__O QUE SE PEDE__
Copie palavra por palavra o trecho da listagem que vai da linha que contém "Describe the element at coordinates (38, 231)" até o fim da listagem, com as duas pontas incluídas. Deixe as imagens fora da resposta.
'''
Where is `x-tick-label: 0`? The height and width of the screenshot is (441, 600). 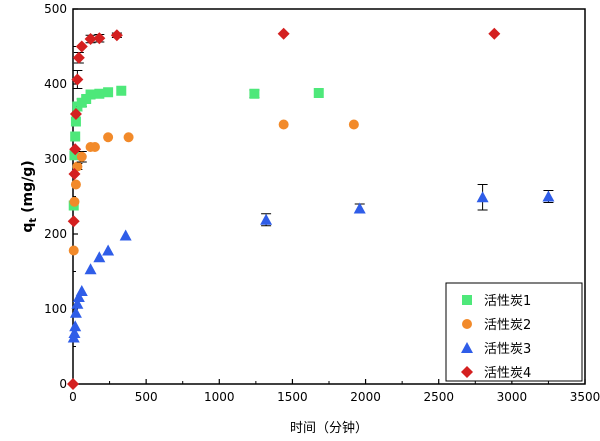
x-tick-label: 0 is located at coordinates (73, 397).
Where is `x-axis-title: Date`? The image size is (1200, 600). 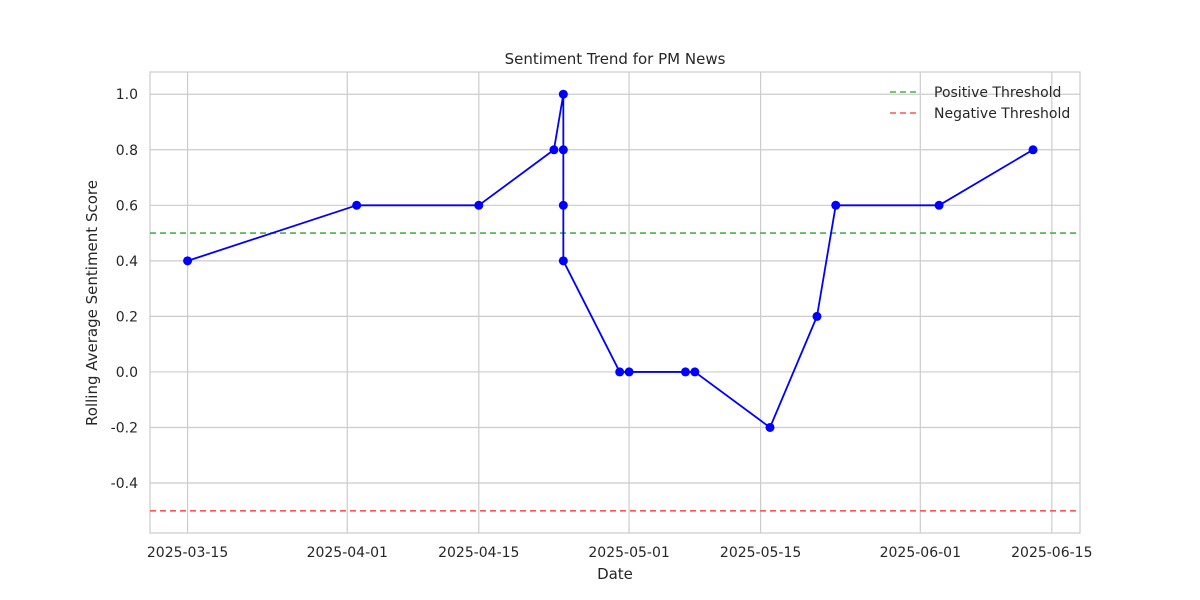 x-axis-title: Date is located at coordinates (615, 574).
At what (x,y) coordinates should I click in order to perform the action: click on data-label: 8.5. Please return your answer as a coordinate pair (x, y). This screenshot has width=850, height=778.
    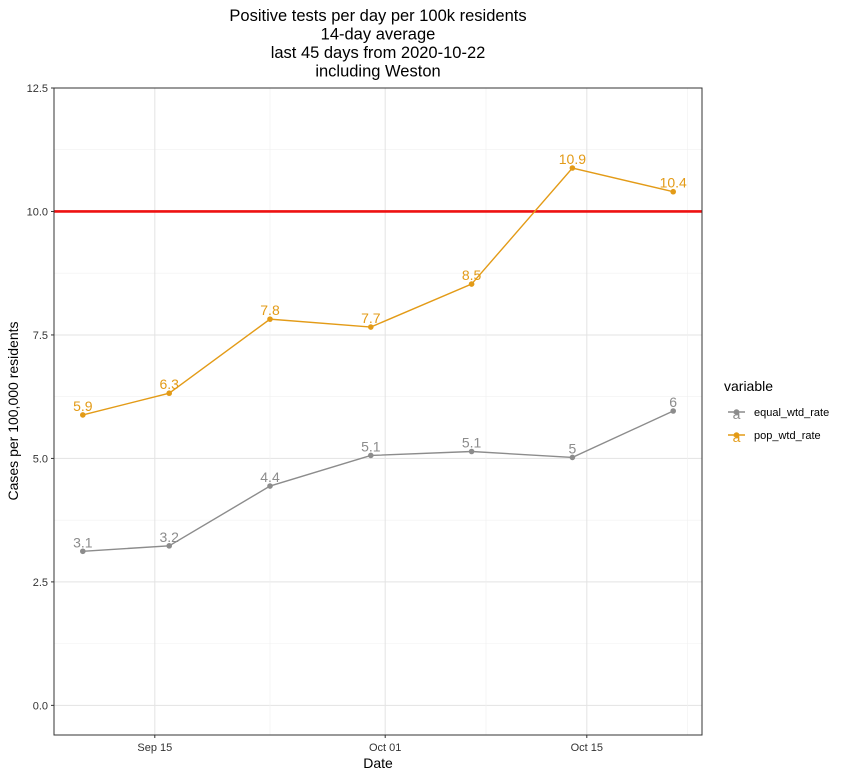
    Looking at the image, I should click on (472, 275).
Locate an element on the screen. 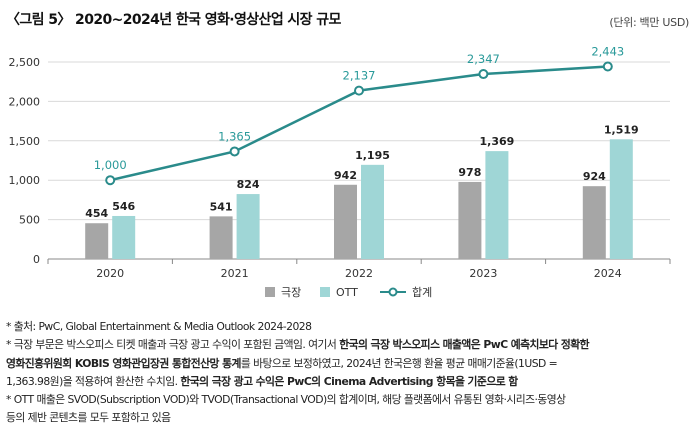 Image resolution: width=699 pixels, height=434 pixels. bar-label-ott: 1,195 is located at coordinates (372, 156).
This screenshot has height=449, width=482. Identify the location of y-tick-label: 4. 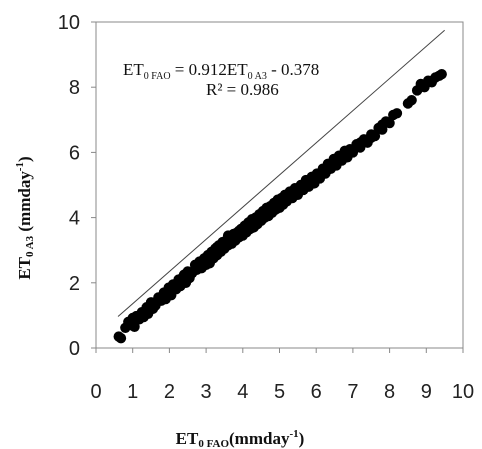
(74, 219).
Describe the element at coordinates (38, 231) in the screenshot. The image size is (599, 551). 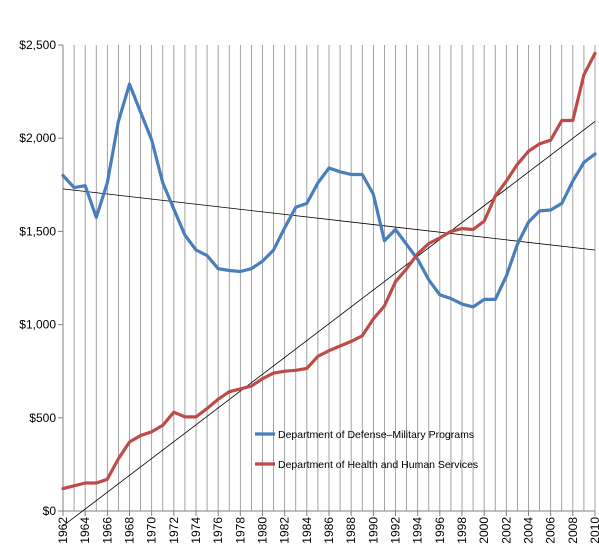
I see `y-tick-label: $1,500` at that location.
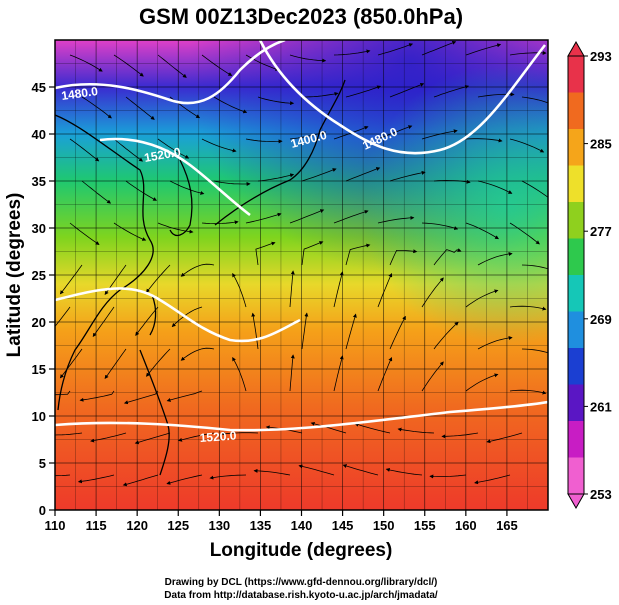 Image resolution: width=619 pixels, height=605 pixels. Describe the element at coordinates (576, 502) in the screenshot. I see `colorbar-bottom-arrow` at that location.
'''
__RESPOSTA DO EXERCÍCIO__
Describe the element at coordinates (38, 231) in the screenshot. The image size is (599, 551). 
I see `y-tick-label: $1,500` at that location.
 Image resolution: width=619 pixels, height=605 pixels. Describe the element at coordinates (576, 502) in the screenshot. I see `colorbar-bottom-arrow` at that location.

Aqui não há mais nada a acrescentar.